### Teks Bacaan

# # # # # # #

SEMARANG,
suarakpk - Kata orang, bahwa keterbatasan membuat orang
semakin kreatif. Sebab kebanyakan keterbatasan membuat orang terpecut melakukan
apapun yang dijalani dengan maksimal. Keterbatasan tak ubahnya situasi yang
dibuat Tuhan untuk membuat kita lebih berjuang. Jika berhasil melewati
keterbatasan itu, buah perjuangan yang kita dapatkan akan lebih berkesan. Kutipan
tersebut mungkin cocok untuk desa desa di seluruh indonesia, bagaimana
tidak, terbatasnya infrastruktur yang mendukung pengembangan desa dan SDM yang
kurang mumpuni membuat desa perekonomian desa jalan di tempat. Bahkan dapat dikatakan bahwa
tingkat urbanisasi semakin tinggi dan membuat desa kehilangan SDM
berkualitasnya.
Namun dengan hadirnya Sekolah Manajemen BUMDes, diharapkan
dapat menyelesaikan persoalan kebutuhan dasar warga, dengan mengoptimalkan
potensi sumber daya ekonomi (simpan pinjam, pertanian, peternakan, perikanan,
wisata, sewa industri kecil dan lain-lain) bahkan membuat warganya tetap berada
di desa untuk ikut membangun kemajuan desa.
Bagaimana caranya? tentu semua dimulai dengan
langkah kecil dulu, seperti, membahas mengenai filosofi BUM, tata
kelola BUMDes, lalu
dilanjutkan dengan membahas tentang pemetaan potensi desan dan pemilihan jenis
usaha BUMDes serta
faktor eksternal dan internal yang dapat mendukung suatu usaha maupun
hambatannya. Tentu saja revitalisasi potensi desa harus dilakukan dan secara kontinyu, agar
penduduk desa lebih bersemangat mengasah jiwa kewirausahaannya untuk
kemudian mampu memberikan nilai tambah bagi pembangunan desanya.
Diharapkan
dengan adanya pelatihan seperti ini, sedikit demi sedikit membuat potensi desa
dapat dimaksimalkan bahkan dapat menjadi menyelesaikan beberapa masalah
mendasar seperti meningkatkan lapangan pekerjaan, menekan angka urbanisasi dan
meningkatkan kesejahteraan serta kualitas hidup masyarakat Desa. Semoga lebih
banyak desa yang dapat bergabung untuk menjadi teladan bagi desa lain.

# # # # # # #

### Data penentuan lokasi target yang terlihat
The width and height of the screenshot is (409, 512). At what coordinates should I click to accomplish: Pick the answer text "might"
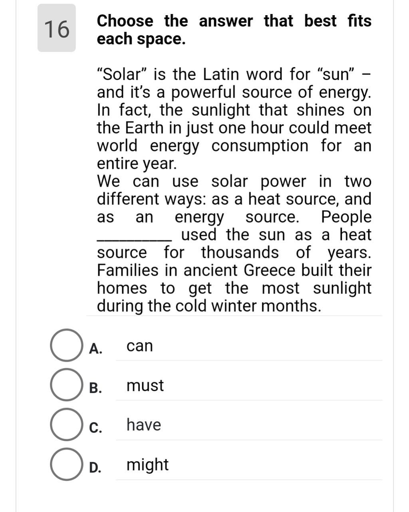(147, 464)
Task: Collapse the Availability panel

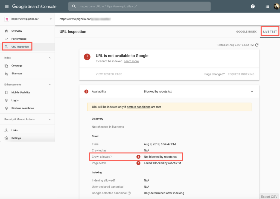Action: [252, 92]
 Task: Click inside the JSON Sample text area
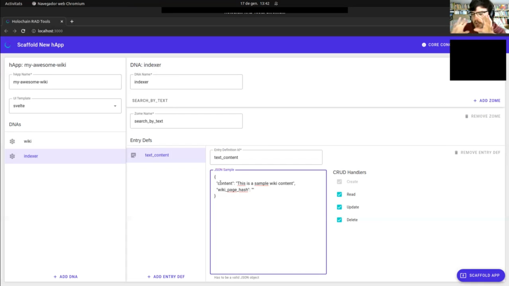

# # # # # # #

### Tugas Tertulis
**1.** Terjemahkan kalimat dari teks tentang Sekolah Manajemen BUMDes ini ke dalam bahasa Inggris: "Keterbatasan tak ubahnya situasi yang dibuat Tuhan untuk membuat kita lebih berjuang."
**2.** Teruskan teks tentang Sekolah Manajemen BUMDes setelah kalimat terakhirnya.

### Jawaban Latihan
**1.** Limitations are no different from a situation created by God to make us strive harder.

**2.**
Pendampingan Bumdes saat
ini perlu bergeser dari pembentukan ke penguatan, dan bahkan dalam beberapa
kasus perlu dan kudu Penyehatan. Menurut data Kemendes PDTT saat ini, dari
puluhan ribu Bumdes yang sudah terbentuk, sebagian besar masih jalan di
tempat demikian dikatakan oleh Master Trainer BUMDes dan Consultig Coach Bisnis
Autopilot, Sunoto,S.Pd.SD.
Menurutnya, Apabila
Bumdes setelah terbentuk dua atau tiga tahun masih jalan di tempat , maka pasti
ada yang salah.
“Apa itu ? Temuan kita
90% adalah pada pemetaan potensi dan pemilihan usaha yang kurang tepat. BUM
Desa adalah bentuk usaha yang khusus, perlu pendekatan dan metodologi khusus.
Tidak hanya memakai apa yang sudah ada untuk Badan Usaha pada umumnya.” Tutur Sunoto,
kemarin Senin (3/12) dalam sebuah diskusi bersama redaksi suarakpk di sebuah
Rumah Makan yang terletak di Alun-Alun lama Ungaran.
Dijelaskan oleh Sunoto,
bahwa BUM Desa perlu dipahami dalam konteks organisasi hybrid, yaitu memiliki
fungsi badan usaha, dan juga memiliki kharakteristik sosial, bahkan di
belakangnya ada Negara Kesatuan Republik Indonesia.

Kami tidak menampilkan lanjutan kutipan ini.